By Michael Paulson, Globe Staff, 7/28/2003

 Related stories
Part one:
O'Malley's path of quiet conviction
D.C.: Unity found in 'Padre Sean'
Virgin Islands: A renewed faith
Fall River: Uneasy compromise

Part two:
Taking mission beyond friary

Part three:
Parishes replenish from abroad

The days start early at the friary on Harold Street.

Outside, a hot summer sun is rising over Roxbury; two middle-aged women in sweatpants are taking an energetic early morning walk up the dead-end street. Down the hall, an insistent phone echoes through the converted triple-decker.

Five Franciscan brothers, from four different continents, stumble into the shadowed room at the end of the second-floor hallway, sit down on the cushioned wooden chairs, and begin to pray the Liturgy of the Hours.

Soon, in their own ways, they will head out to help the Cape Verdeans of Boston -- the particular mission of these Capuchin friars of Roxbury. Brother Tino will accompany a middle-aged woman to a Department of Social Services meeting; Brother Joao will prepare for his weekly religious radio show in Crioulo; Brother Zachary will head to St. Patrick's Church, where he will meet with couples preparing for the baptisms of their children.

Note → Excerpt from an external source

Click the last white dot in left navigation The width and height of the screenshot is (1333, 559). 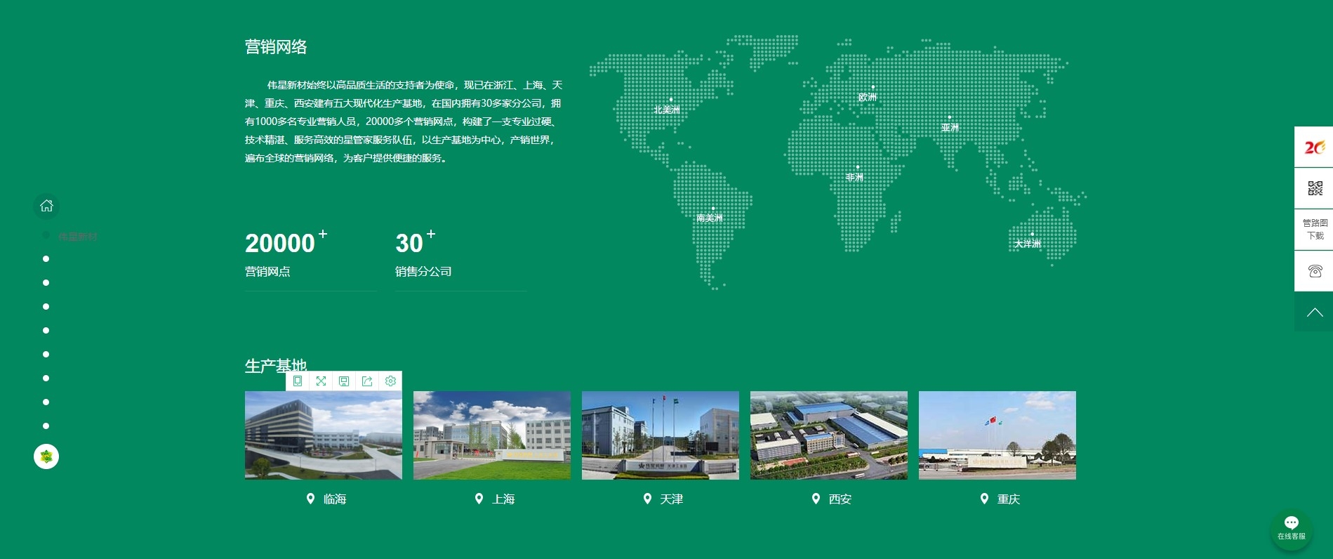tap(46, 426)
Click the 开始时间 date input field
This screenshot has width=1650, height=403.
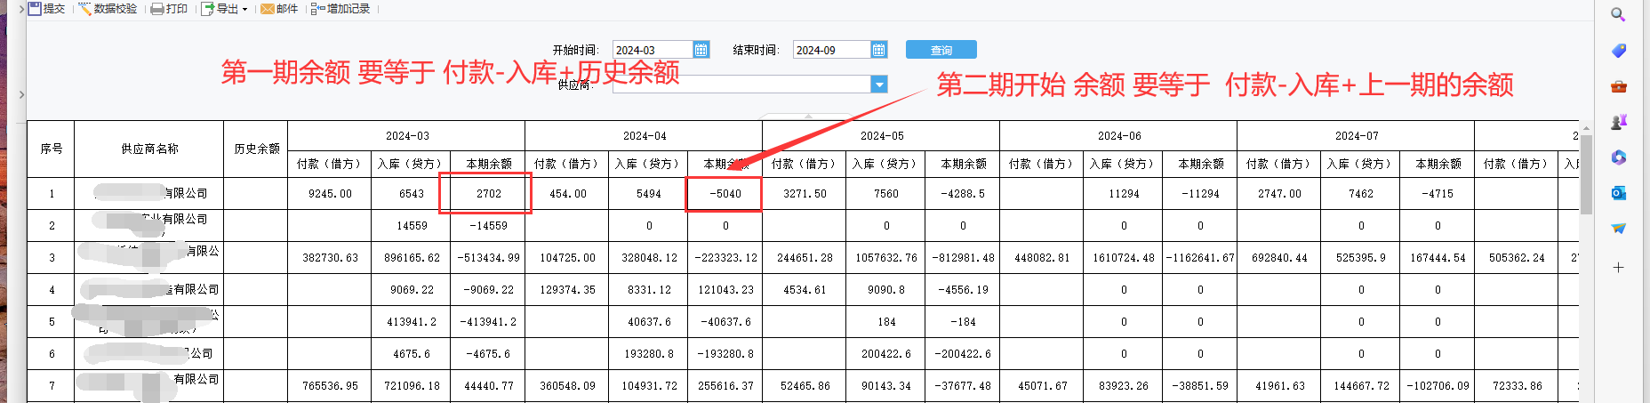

But for now, at the start of a new day, at the start of a new week, at the start of a new era in the Archdiocese of Boston, the friars are gathered in the living room they have converted into a chapel, sitting under an icon of the San Damiano crucifix from which St. Francis heard God commanding him to repair the church, once again beginning their day with a reminder of the central practices of their unusual life: contemplation, prayer, and fraternity.

Capuchin friars have labored in the Boston area, largely in obscurity, since the 1920s, when a group of British Capuchins set up shop in Milton.

The Capuchins, traditionally marked by the pointed hoods of their floor-length brown robes, have lived in the shadow of the area's better-known mendicants, including the Franciscan Friars of Holy Name Province, who oversee the Workers' Chapel on Arch Street in downtown Boston, and the Poor Clare Nuns, a group of Franciscan sisters who lead a contemplative life inside a conspicuous monastery in Jamaica Plain.

But on July 1, Pope John Paul II named a Capuchin friar, Bishop Sean P. O'Malley, to succeed Cardinal Bernard F. Law as archbishop of Boston, and suddenly the Capuchins of Boston, many of whom believe that obscurity is a corollary to humility, find themselves the objects of unaccustomed, and sometimes unwanted, attention.

The friars are, of course, delighted that a respected member of their order has been chosen to lead the troubled archdiocese. The entrance to the friary's main floor features, propped up against a vase, a prayer card for O'Malley; their recitation of the daily Divine Office now includes a prayer for O'Malley's well-being. And each morning they scour the paper for news of their famous brother.

But the friars are also worried about their own future. There are now just 11,000 Capuchin friars in the world and, as in other religious orders, their numbers are falling and their average age is rising.

Of the seven brothers living in Roxbury at St. Benedict the Moor friary this summer, six expect to be gone by January, as the order's New England province is preparing to end its work with the Cape Verdean apostolate for the Archdiocese of Boston. Some of the friars hope O'Malley's arrival -- he will be installed as archbishop on Wednesday -- will somehow lead to new life for them.

But barring an unforeseen intervention, the friary in Roxbury could shut down this winter.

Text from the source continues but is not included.